L’USTR a précisé que le secrétaire américain au Trésor, Steven Mnuchin, avait également assisté à cette réunion téléphonique.

Le ministère chinois du Commerce a fait état d’un « dialogue constructif sur le renforcement de la coordination des politiques macro-économiques des deux pays ».

« Les deux parties sont tombées d’accord pour créer les conditions et l’atmosphère permettant de continuer à faire progresser la mise en œuvre de la première phase de l’accord économique et commercial sino-américain », selon le communiqué de Pékin.

200 milliards

Aux termes de l’accord de janvier, la Chine s’était engagée à acheter pour 200 milliards de dollars supplémentaires sur deux ans de produits et services américains.

En échange, l’administration Trump s’engageait à surseoir à toute nouvelle hausse de droits de douane sur des produits chinois.

Mais la COVID-19 est passé par là, avec une chute des échanges internationaux : fin juin, moins de la moitié (46 %) des achats attendus à ce stade avaient été réalisés par Pékin, selon des données compilées par le Peterson Institute for International Economics (PIIE).
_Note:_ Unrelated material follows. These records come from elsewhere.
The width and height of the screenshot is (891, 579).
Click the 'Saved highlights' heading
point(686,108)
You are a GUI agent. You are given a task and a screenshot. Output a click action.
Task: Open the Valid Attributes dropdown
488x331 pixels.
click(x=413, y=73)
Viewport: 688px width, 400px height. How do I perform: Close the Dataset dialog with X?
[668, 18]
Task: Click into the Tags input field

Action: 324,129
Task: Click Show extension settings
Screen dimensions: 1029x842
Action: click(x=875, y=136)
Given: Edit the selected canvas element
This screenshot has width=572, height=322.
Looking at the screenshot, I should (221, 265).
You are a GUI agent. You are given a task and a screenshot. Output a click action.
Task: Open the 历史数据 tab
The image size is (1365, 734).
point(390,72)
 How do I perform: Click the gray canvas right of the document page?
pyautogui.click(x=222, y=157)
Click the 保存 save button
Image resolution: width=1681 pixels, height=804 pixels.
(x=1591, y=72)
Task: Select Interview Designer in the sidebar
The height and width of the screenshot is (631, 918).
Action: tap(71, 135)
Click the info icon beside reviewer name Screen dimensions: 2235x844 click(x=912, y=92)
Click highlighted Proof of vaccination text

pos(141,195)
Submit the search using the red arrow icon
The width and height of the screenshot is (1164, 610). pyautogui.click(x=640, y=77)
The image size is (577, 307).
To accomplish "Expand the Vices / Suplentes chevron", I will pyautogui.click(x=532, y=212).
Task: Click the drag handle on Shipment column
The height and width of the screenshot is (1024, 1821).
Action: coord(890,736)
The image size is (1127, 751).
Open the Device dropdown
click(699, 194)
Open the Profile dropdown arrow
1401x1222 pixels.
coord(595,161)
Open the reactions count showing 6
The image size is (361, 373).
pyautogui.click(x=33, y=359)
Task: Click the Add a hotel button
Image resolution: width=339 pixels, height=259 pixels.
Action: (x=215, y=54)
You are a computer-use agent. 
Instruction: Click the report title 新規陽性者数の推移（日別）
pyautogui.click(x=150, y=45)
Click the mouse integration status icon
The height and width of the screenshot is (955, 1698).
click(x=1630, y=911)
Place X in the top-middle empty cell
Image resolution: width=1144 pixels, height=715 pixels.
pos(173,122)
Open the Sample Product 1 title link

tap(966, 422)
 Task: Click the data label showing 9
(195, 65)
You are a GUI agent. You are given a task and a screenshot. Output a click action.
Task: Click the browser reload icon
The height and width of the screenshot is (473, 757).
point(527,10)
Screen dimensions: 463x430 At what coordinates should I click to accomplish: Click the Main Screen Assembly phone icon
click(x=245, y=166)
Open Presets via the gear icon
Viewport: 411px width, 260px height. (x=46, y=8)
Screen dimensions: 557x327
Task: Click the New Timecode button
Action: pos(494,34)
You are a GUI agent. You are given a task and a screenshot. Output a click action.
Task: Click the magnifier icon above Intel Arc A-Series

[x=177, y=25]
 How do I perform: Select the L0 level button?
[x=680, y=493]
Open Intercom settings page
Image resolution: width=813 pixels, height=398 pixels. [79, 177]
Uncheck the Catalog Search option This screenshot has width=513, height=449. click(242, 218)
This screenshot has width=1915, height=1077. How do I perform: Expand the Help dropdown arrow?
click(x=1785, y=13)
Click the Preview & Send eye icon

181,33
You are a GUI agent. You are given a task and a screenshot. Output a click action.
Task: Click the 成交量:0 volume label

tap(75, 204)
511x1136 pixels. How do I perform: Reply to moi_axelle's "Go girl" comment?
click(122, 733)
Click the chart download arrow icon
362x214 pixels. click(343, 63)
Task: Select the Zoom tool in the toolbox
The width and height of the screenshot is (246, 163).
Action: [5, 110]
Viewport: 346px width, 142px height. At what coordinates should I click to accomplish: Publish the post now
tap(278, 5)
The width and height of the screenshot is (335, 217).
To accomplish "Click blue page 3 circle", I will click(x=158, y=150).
La Chine, où la COVID-19 a fait son apparition à la fin de l’an dernier, n’en a pas moins affiché le mois dernier une hausse de plus de 7 % de ses exportations totales, la plus forte depuis le début de l’année, et une nouvelle hausse de son excédent commercial avec Washington, à plus de 32 milliards de dollars.

Dans son communiqué, le représentant américain au Commerce précise que les deux parties « ont abordé les mesures que la Chine a prises pour effectuer les changements structurels » requis dans le cadre de l’accord. Ces mesures visent à assurer une plus grande protection des droits de propriété intellectuelle, à faire tomber les obstacles aux entreprises américaines dans les domaines des services financiers et de l’agriculture et à éliminer les transferts forcés de technologie.  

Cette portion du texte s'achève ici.